Chaque semaine, trois chapitres sont ajoutés, pour une lecture en direct ou en différé. Le lecteur est également invité à commenter l’intrigue pour sans doute la faire dévier.
Version moderne du roman à volet, cette aventure accessible en téléchargeant simplement une application gratuite sur son iPhone est malgré tout payante: le premier chapitre est donné, certes, pour accrocher le lecteur nomade, mais le reste se mérite pour 1.10 cents. Coût total: 11.30 $ can. En gros. Les auteurs parlent d’expérience. C’est aussi la redéfinition d’un modèle économique de diffusion du bouquin qui est en train de se jouer, en format portable.
Non, il n’y a pas que le livre ou le journal qui pourrait voir son existence passablement bouleversée par l’arrivée sous peu de la tablette d’Apple — quel est son nom déjà? Nous ne l’avons pas assez entendu!. La bande dessinée aussi risque de voir ses codes interpelés, triturés et questionnés par la machine tactile qui rêve de se retrouver dans des millions de mains d’ici la fin de la prochaine décennie.
C’est en tout cas ce que présente ici la publication en ligne Slate.fr qui cherche à démontrer l’impact du iPad — c’est son nom — sur l’univers de la bulle et de l’histoire en case. Les possibilités sont infinis, peut-on lire, avec en prime quelques pistes pour une redéfinition de ce genre littéraire. Comment? Avec des histoires à tiroirs, sur le «concept des histoires alternatives, ou des histoires dont vous êtes le héros», des zoom dans les cases, «pourquoi pas des plongées par à la Google Map» mais aussi des toiles infinies qui permettrait enfin à la bédé de sortir de son cadre, «une page en 2D rectangle et en 54 pages» pour se mettre au temps «des séquences de toutes les formes, dans tous les sens, de toutes les tailles». Tout ça laisse rêveur, en effet.

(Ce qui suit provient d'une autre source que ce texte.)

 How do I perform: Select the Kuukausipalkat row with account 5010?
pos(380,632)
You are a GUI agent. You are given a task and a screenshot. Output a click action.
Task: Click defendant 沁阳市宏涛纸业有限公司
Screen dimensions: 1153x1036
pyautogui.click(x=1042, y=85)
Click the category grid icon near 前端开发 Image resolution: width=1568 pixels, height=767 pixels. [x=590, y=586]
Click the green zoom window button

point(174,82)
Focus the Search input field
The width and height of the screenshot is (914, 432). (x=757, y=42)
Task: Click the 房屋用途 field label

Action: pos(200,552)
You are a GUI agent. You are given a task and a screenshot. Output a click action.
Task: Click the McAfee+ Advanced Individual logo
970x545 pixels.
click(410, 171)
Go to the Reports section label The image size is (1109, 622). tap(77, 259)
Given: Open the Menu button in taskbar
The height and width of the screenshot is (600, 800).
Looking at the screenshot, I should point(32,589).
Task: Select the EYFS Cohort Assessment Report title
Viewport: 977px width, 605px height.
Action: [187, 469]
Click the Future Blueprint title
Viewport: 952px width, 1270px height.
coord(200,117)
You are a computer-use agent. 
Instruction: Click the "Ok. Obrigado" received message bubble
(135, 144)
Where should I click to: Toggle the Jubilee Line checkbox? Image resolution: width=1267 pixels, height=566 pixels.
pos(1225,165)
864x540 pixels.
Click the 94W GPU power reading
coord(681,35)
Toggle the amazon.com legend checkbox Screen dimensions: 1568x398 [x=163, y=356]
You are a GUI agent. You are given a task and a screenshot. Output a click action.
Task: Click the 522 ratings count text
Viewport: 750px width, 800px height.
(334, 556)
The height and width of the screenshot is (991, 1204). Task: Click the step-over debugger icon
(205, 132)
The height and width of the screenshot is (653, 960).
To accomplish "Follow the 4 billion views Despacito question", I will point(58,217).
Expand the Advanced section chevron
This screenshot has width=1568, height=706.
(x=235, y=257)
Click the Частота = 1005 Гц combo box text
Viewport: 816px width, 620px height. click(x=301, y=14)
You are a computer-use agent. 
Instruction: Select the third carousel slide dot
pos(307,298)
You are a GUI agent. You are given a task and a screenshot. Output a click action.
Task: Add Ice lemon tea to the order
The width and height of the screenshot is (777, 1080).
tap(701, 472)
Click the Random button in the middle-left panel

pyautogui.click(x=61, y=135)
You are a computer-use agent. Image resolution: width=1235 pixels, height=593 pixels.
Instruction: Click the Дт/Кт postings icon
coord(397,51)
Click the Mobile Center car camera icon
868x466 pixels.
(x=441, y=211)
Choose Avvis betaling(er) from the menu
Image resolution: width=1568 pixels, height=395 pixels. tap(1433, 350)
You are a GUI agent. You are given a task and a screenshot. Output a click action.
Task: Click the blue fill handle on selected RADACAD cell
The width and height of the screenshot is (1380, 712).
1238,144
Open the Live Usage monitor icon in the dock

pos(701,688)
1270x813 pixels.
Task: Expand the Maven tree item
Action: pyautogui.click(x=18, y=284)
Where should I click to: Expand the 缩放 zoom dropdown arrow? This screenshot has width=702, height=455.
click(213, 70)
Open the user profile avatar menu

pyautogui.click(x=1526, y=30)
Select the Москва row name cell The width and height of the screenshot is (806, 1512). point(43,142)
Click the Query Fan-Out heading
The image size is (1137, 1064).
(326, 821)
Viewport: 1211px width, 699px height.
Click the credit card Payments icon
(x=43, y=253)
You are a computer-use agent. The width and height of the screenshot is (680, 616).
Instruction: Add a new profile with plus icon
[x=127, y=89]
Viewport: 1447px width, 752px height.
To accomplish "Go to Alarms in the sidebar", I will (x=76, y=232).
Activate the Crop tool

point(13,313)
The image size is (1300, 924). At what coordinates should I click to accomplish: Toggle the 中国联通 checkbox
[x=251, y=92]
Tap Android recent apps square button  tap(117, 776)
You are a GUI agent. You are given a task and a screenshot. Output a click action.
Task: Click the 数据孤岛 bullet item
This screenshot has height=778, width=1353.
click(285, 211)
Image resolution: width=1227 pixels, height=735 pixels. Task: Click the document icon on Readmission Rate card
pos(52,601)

Il fallait oser. Le philosophe français Michel Onfray vient de marier son talent à celui du bédéiste Maximilien le Roy afin de faire vivre Nietzsche en bande dessinée. Simplement baptisé Nietzsche (Le Lombard), le projet à paraitre sous peu se veut une façon de réhabiliter l’image du grand philosophe, « image fausse, floue, dangereuse, qu’il était urgent, à tous égards, de rectifier», dit Onfray. Des extraits de cette bédé sont présentés en ligne sur le site du créateur d’histoires en boîte. Avec ce titre étonnant, le duo propose donc de revenir sur la vie de ce révolutionnaire, sur sa quête du bonheur et sa recherche d’un absolu, avec un coup de crayon assumé et un texte jamais très loin de L’Innocence du devenir: la vie de Frédéric Nietzsche (Galilé), bouquin qu’à signé Onfray en 2007. Du coup, le philosophe et le dessinateir sont aussi en total phase avec leur sujet qui, par son oeuvre, a toujours proposé de «nouvelles possibilités d’existence». Chapeau.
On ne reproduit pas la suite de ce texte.